Politique

Entretien. Ali Seddiki, SG du FLN : « Nous n’avons fait campagne pour personne »

Le FLN a soutenu Azzzedine Mihoubi et c’est Abdelmadjid Tebboune qui a gagné. Regrettez-vous votre choix ?

Dès le début, notre souci était de faire en sorte que l’Algérie ait un président et c’était ce à quoi nous avons consacré tout notre temps et nos efforts. Nous avons aussi appelé nos militants à aller voter, insistant sur le fait que la présidence de la République doit revenir au peuple à travers son libre choix, afin d’éviter les périodes de transitions qui ne nous rappellent pas de bons souvenirs, comme celle du début des années 1990.

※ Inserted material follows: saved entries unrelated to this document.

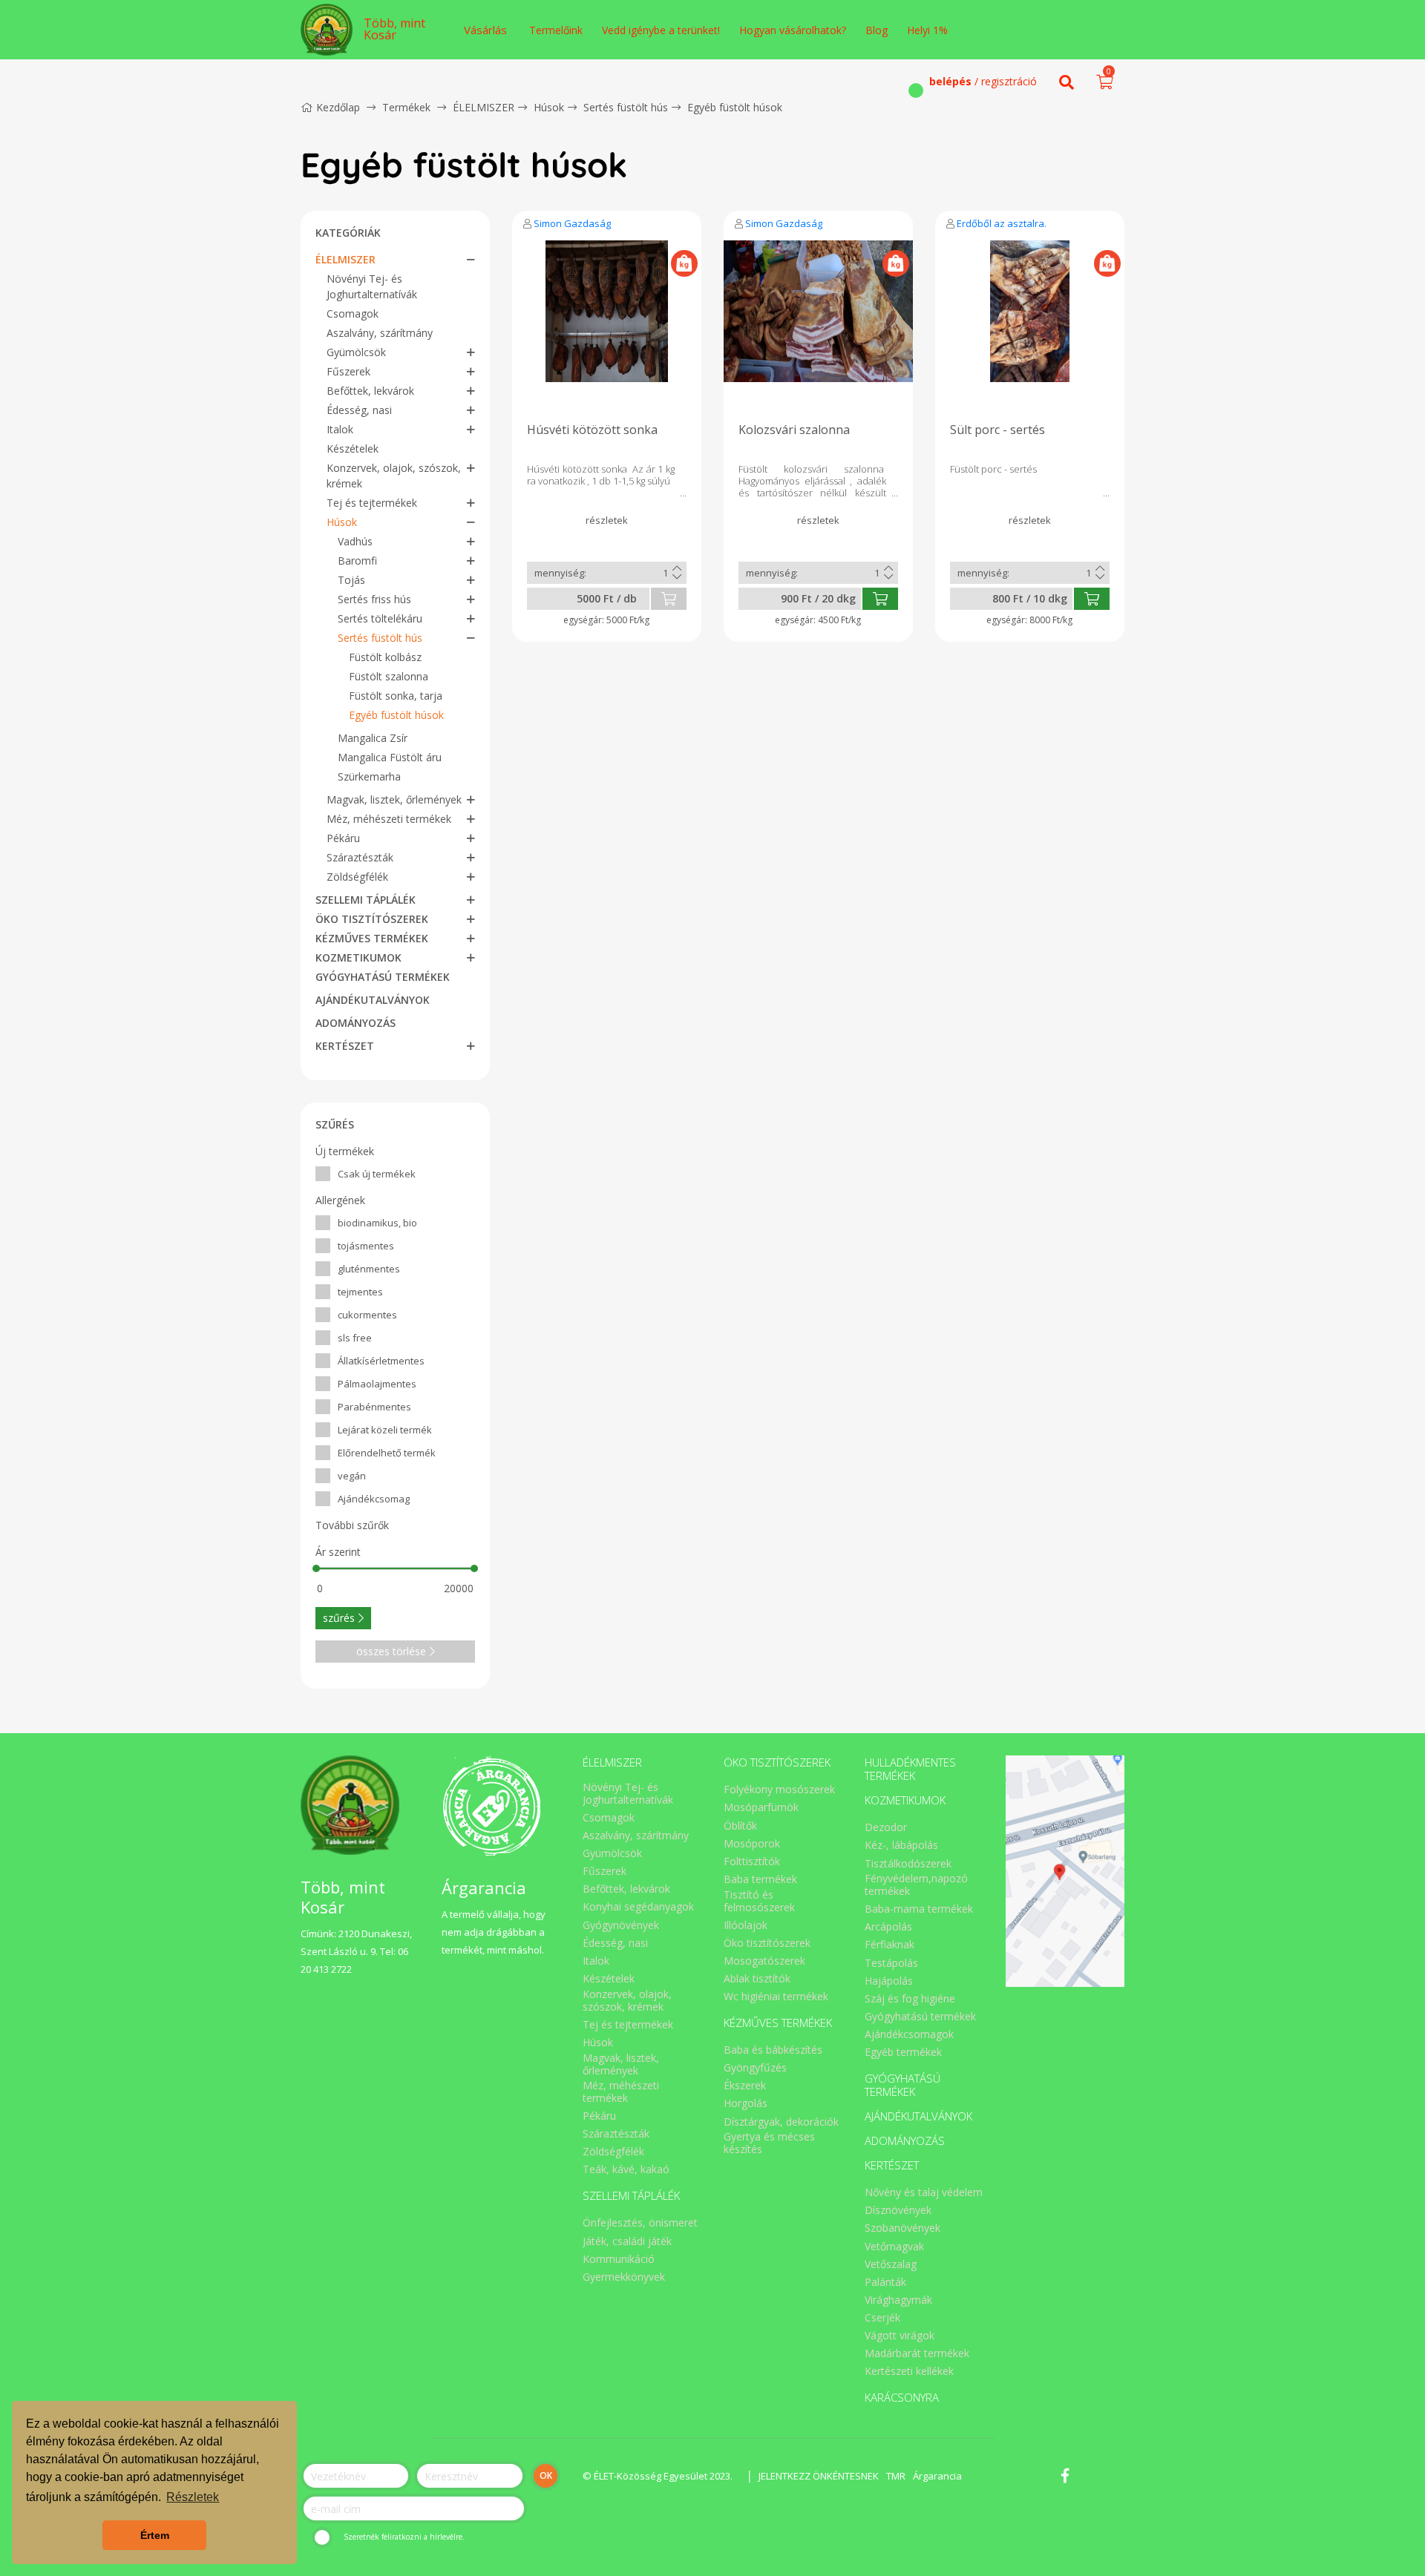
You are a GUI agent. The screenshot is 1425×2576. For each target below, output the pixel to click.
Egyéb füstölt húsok (734, 107)
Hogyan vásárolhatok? (792, 30)
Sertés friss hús (374, 599)
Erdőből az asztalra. (1001, 223)
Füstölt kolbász (385, 657)
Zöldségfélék (357, 877)
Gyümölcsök (356, 352)
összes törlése (391, 1651)
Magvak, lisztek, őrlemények (394, 799)
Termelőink (556, 30)
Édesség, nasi (359, 410)
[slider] (316, 1568)
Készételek (353, 448)
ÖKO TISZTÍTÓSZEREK (371, 919)
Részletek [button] (192, 2497)
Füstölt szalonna (388, 676)
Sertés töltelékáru (380, 618)
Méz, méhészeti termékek (389, 819)
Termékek (406, 107)
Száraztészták (360, 857)
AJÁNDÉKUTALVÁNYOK (372, 1000)
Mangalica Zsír (372, 738)
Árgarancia (937, 2476)
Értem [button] (154, 2535)
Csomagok (353, 313)
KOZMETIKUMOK (358, 957)
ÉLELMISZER (483, 107)
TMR (895, 2476)
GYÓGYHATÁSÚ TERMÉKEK (382, 977)
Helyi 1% (927, 30)
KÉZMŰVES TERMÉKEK (371, 938)
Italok (340, 429)
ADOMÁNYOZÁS (355, 1023)
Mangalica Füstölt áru (390, 757)
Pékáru (343, 838)
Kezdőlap (338, 107)
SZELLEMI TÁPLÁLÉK (365, 900)
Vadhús (355, 541)
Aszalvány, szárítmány (380, 333)
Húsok (549, 107)
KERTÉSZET (344, 1046)
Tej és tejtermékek (372, 503)
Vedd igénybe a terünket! (661, 30)
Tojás (351, 580)
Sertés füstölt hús (625, 107)
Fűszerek (348, 371)
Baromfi (357, 560)
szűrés (339, 1618)
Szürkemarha (369, 776)
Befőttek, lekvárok (370, 391)
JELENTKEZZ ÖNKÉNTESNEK (819, 2476)
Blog (876, 30)
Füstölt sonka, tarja (395, 696)
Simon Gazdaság (572, 223)
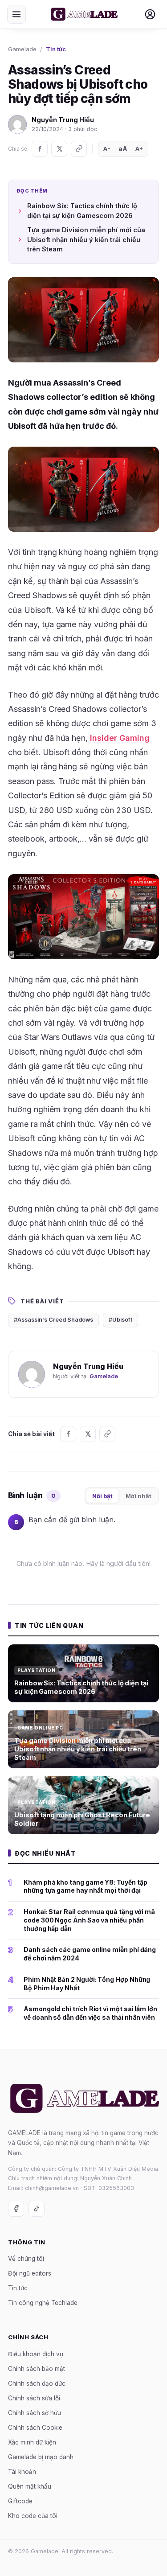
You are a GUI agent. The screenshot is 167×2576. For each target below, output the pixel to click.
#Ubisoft (120, 1319)
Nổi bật (102, 1496)
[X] (59, 149)
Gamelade (22, 49)
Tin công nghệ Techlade (42, 2302)
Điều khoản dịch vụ (35, 2354)
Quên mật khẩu (29, 2486)
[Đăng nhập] (150, 14)
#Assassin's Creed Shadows (53, 1319)
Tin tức (56, 49)
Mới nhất (138, 1496)
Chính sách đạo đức (36, 2383)
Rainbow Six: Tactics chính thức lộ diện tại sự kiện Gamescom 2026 (82, 210)
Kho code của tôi (32, 2515)
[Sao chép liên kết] (79, 149)
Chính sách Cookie (35, 2427)
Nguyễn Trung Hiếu (63, 119)
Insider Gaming (120, 738)
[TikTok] (37, 2209)
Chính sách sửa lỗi (34, 2398)
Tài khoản (22, 2471)
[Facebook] (40, 149)
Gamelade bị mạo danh (40, 2457)
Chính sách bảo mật (36, 2368)
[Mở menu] (16, 14)
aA (122, 148)
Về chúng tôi (26, 2258)
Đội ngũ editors (29, 2273)
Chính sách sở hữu (34, 2412)
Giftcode (20, 2501)
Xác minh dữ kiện (32, 2442)
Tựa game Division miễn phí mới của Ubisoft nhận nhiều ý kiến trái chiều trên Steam (86, 239)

Le FLN n’a présenté personne et n’a pas fait de campagne pour un candidat précis. Notre objectif était de sortir l’Algérie de cette conjoncture et de préserver nos constantes, nos valeurs et les institutions populaires. C’est la position que nous avons défendue dès le début, étant convaincus que chaque bulletin mis dans l’urne et émanant de notre campagne constituerait une voix pour le FLN. À la fin, nous avons estimé judicieux de soutenir le choix nationaliste (Azzedine Mihoubi).

Quant à Abdelmadjid Tebboune, il est membre du comité central du FLN mais il a choisi de se présenter en candidat libre. Nous sommes très contents de son succès et nous allons déployer tous nos efforts pour préparer le terrain pour son programme, afin que la joie du recouvrement de la présidence soit totale.

Vous estimez donc que la plus grande réalisation de ces élections c’est le recouvrement de la présidence ?

Oui, parce que le FLN redoute les périodes de transition par lesquelles on nous faisait de la surenchère sur les valeurs de novembre et les constantes du parti. On a voulu nous mettre au musée et certains demandaient d’autres choses encore. C’est pour cela que nous avons insisté à ce que l’Algérie évite de passer par une autre mauvaise période de transition.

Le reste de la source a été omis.